Meleğin Düşüşü ve Yıldızlar Geçidi

Clarice Lispector

 

Olmak üzere olan ama yaşamadığım için hala tanımadığım şeyleri nasıl bilebilirim? Gelgelelim Rio de Jenario’da bir sokakta, kuzey doğulu bir kızın yüzünde kaybolma hissini gördüm… Yaşayan herkes bilir, bildiğini bilmese de. Yani siz baylar, bildiğinizi sandığınızdan daha çok şey biliyor ama bilmiyormuş gibi yapıyorsunuz(sf:14).
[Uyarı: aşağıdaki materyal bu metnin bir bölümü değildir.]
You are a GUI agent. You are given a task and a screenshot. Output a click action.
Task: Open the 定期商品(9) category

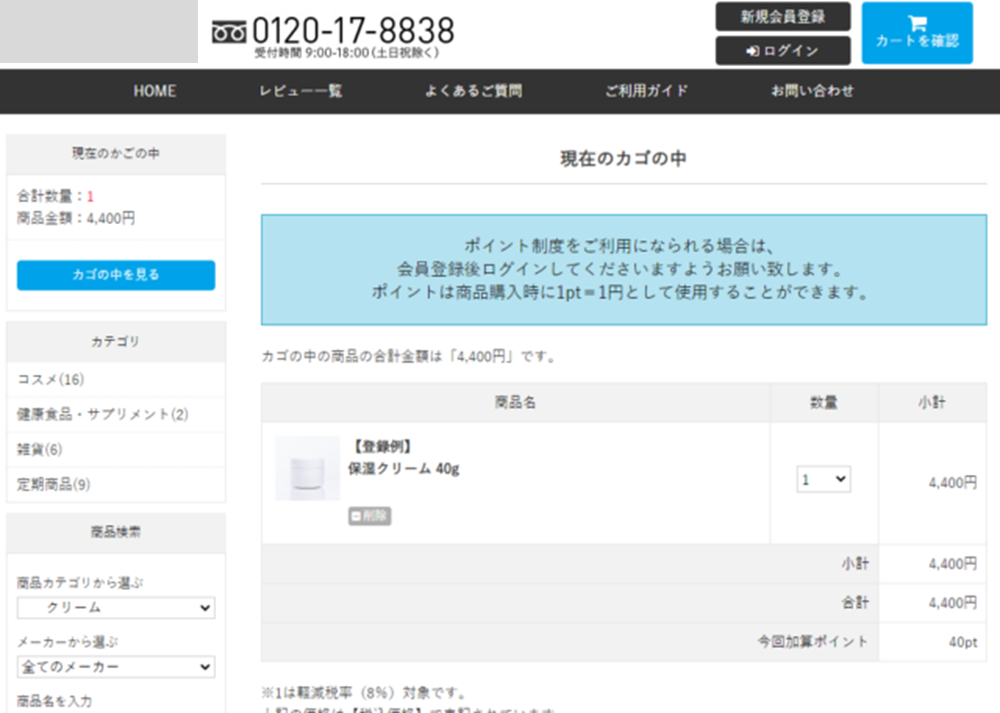tap(54, 484)
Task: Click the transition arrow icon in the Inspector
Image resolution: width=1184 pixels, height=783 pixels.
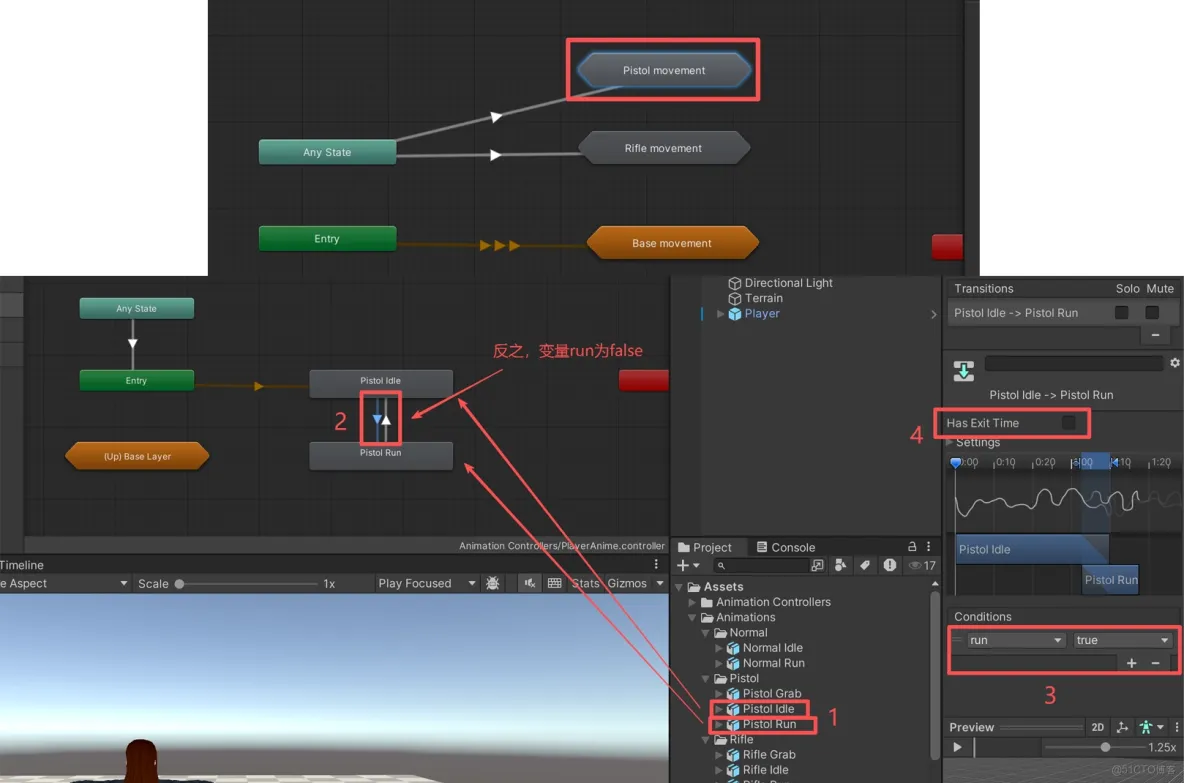Action: coord(963,369)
Clarice Lispector ve Yıldızın Saati üzerine yazmaya başlamıştım hatırlarsanız. Kaldığım yerden devam ediyorum çağrışımlara.

Kurgudaki yazar Rodrigo’ya Rio de Jenario’da bir sokakta yüzünde yok olma hissini gördüğü kızın bakışı musallat olmuştur.  Artık o kızı anlatmak zorunda hissediyordu kendini: “…onun gibi binlercesi arasından bu kızı anlatmak benim zorunluluğum. Ve sorumluluğum, sanatsız da olsa, onun yaşamını anlatmak. Çünkü onun da çığlık atma hakkı var. O halde çığlık atıyorum” (sf:15-16).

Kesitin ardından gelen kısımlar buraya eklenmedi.